Software Implementation

Our project is composed of two main parts - the back-end data processing and front-end data visualization. The detailed descriptions of the main components are as follows:

Model training

The training data files are located under data/. The main training data set is data/HIS_Tuple.txt where each line is of the form diseases symptoms herbs where each entry is indexes separated by :. Mapping from index to actual diseases, symptoms, and herbs can be found at dis_dct.txt, sym_dct.txt, and herb_dict.txt. We train our model following the EM algorithm provided in the paper. Specifically, we have the following steps for training:

Since the dataset contains 9000+ records and there are about 10k possible values for diseases, herbs, and symptoms, the computation overhead is too much. Instead, we extracted the top 92 popular diseases, most frequent 500 symptoms and herbs and the first 985 records as training data for our model. The detailed training code is located at /src/TCM_Model_training.ipynb. We then store the parameters of our model in pickle file under training_result/.

Disease / Herb prediction

Using the tuned model parameter, we are now able to predict the diseases of the patient based on symptoms. In order to predict the diseases, we used the following method suggested in the paper: $Pr(d|{s_1,s_2, … ,s_n}) = c * Pr(s_1|d) * … * Pr(s_n|d) * Pr(d)$. Given the symptoms, we compute the rank of all possible diseases and return the top 10 ranked diseases. For each disease, we recommend herbs based on our model parameter $Pr(h|d)$. The commendation function is written in src/server.py which serves as the server for our front-end visualization.

Front End

We also implement a front-end user interface that interacts with the back-end server.

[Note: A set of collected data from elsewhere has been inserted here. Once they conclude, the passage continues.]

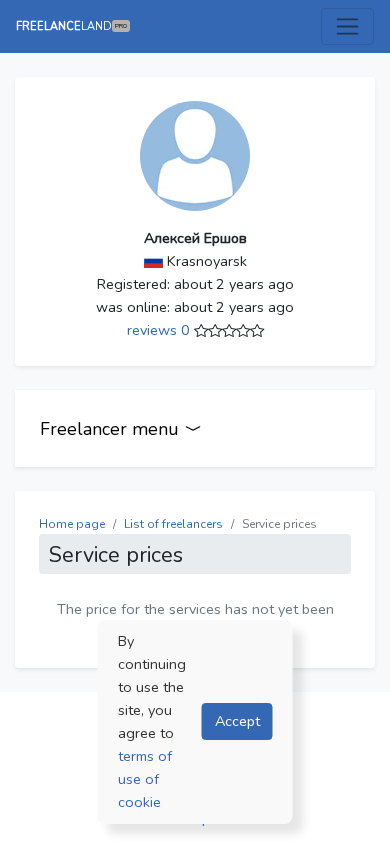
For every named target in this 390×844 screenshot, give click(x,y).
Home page (72, 524)
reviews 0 (160, 330)
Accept (237, 721)
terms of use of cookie (145, 779)
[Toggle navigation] (347, 26)
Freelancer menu (112, 429)
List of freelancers (173, 524)
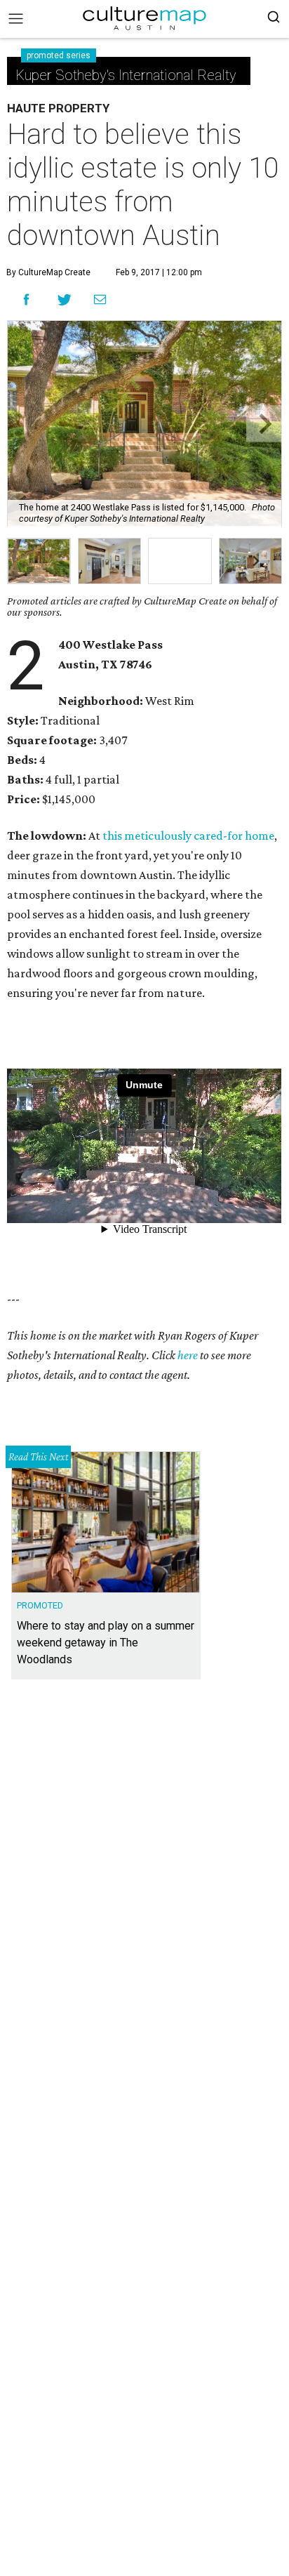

The patients are prompted to input their symptoms, and we then display the top ten most possible diseases and four herbs for each disease.

To make our website more user-friendly, we add the feature of auto-completion where users can type in a few characters, and the system will infer related symptoms. It’s particularly useful when the user is not sure about the exact description of his/her symptoms. Our website displays three results at the beginning, and allows the user to choose to see more, up to ten diseases, or less.